Agile features in Kanbanize:

  1. Kanban Boards
  2. WIP limits
  3. Agile reporting

Pricing: Free to $99 per month

Active Collab

Active Collab

Active Collab was devised as a great solution for businesses. With Active Collab you will not have to keep your clients on the sidelines anymore. You can determine what every user can see and access, keep them informed and shared what’s important. It offers project planning, allows to share files, time tracking, expense tracking, brainstorming, discussing important topic and more.

Asana

Asana

Asana is the ultimate cloud-based project and task management tool for planning, organizing, and tracking the progress of the tasks. From start to finish, Asana has the feature your team needs ㅡ from Boards to Timelines. For Agile project management, Asana track launches and iterations, simply project and sprint plans, communication with teammates.

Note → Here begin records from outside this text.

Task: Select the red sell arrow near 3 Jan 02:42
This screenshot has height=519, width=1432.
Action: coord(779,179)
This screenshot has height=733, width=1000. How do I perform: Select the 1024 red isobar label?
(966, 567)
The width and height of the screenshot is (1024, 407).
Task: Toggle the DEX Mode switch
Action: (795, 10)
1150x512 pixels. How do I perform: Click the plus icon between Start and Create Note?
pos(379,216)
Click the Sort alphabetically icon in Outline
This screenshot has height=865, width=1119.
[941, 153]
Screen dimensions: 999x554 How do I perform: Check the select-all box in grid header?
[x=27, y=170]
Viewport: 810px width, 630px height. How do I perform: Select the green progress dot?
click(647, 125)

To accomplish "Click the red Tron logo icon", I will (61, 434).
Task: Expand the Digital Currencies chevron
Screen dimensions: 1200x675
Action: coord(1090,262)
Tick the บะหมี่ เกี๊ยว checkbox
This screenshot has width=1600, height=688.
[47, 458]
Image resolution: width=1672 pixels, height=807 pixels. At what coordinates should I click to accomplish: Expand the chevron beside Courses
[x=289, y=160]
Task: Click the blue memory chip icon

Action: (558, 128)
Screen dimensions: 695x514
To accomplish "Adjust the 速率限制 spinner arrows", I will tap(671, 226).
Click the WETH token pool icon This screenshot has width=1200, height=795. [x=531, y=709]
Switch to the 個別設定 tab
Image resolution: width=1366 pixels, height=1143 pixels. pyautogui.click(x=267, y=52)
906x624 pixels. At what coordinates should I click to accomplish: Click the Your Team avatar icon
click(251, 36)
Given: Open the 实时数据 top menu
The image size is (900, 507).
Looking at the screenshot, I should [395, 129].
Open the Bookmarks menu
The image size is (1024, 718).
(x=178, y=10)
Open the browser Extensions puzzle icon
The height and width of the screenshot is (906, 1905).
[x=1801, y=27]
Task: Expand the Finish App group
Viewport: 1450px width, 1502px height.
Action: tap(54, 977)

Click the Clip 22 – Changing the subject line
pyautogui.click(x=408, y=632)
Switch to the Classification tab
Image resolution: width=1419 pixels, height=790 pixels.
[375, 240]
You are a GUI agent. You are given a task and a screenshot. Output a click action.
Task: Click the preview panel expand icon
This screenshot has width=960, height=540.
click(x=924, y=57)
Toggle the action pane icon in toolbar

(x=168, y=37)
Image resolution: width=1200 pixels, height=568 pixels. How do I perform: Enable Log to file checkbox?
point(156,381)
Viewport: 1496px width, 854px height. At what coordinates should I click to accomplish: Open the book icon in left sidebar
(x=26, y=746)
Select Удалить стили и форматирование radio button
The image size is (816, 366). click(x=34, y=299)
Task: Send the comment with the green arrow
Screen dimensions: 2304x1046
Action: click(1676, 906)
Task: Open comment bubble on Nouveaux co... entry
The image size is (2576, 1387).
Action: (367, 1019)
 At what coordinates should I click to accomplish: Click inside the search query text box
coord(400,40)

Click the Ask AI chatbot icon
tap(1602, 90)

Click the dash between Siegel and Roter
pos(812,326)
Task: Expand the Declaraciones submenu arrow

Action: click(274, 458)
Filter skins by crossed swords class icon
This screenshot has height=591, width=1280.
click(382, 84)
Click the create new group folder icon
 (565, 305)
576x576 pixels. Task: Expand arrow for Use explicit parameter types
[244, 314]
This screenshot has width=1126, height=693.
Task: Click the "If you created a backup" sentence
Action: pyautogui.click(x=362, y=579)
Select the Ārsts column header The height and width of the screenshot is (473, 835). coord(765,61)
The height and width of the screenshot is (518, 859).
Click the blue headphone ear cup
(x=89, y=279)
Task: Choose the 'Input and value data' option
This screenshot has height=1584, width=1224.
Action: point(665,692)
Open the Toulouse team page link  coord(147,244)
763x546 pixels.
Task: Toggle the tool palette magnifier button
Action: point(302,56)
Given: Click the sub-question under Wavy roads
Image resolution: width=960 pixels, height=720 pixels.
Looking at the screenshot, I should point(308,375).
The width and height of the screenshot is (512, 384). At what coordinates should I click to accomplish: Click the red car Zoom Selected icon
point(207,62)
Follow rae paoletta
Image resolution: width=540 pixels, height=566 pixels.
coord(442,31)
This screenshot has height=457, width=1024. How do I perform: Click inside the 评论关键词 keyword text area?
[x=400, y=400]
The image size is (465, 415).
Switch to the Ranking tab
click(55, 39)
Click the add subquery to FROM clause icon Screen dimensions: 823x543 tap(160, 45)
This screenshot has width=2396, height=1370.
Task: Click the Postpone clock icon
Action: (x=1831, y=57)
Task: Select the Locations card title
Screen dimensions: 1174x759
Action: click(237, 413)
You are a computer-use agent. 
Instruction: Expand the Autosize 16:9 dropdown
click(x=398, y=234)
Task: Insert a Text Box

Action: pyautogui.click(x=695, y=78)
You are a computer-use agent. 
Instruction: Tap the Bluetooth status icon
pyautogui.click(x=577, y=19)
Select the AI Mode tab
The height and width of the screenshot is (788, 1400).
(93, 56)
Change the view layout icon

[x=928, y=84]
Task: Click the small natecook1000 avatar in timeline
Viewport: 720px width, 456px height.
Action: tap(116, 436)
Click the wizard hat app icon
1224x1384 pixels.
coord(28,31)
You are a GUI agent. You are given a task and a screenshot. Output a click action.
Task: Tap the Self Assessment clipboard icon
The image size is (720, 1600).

If you are handling an Agile team or wondering if Agile can work for you, this article can help you with lots of information to handle projects. You can control your team’s work and achieve the best results.  

Ravetree

Ravetree is a full-featured Agile Work Management ® software platform that includes best-in-class Agile project management, resource planning, time and expense tracking, digital asset management, and CRM.

Unlike other Agile project management tools that are built primarily for software teams, Ravetree is built for Agile organizations. This makes it especially well-suited for marketing & advertising, engineering, architecture, management consulting, legal accounting, higher education, non-profits, and government.

The Agile tools are built directly into Ravetree, without the need for 3rd party integrations or add-ons – including the ability to create Kanban and Scrum teams, epics and user stories, plan sprints, and story point sizing. Teams can easily communicate and collaborate, share files, view burndown charts and much more. Organizations that use Ravetree benefit from having a single source of truth from which they can optimize their operations and see the big picture.

One thing that sets Ravetree apart is the highly intuitive interface that allows everyone to easily find information, whether it’s project managers, executives, or team members. Ravetree also has a great support system, which has given them excellent customer support ratings.

Ravetree costs $29/user/month (with annual agreement — $39/user/month if paid month-to-month) and $20/user/month for non-profits.

Pros

  • Easily track multiple projects
  • Robust budgeting features
  • Distinction between billable and non-billable hours

Cons

  • Reporting tools are lacking
  • No public API
  • Home board not customizable

Conclusion:

Agile project management is one of the most powerful tools that can be used for driving innovation and driving effective communication. Agile project management focuses on people over processes and encourages creativity over demeaning control.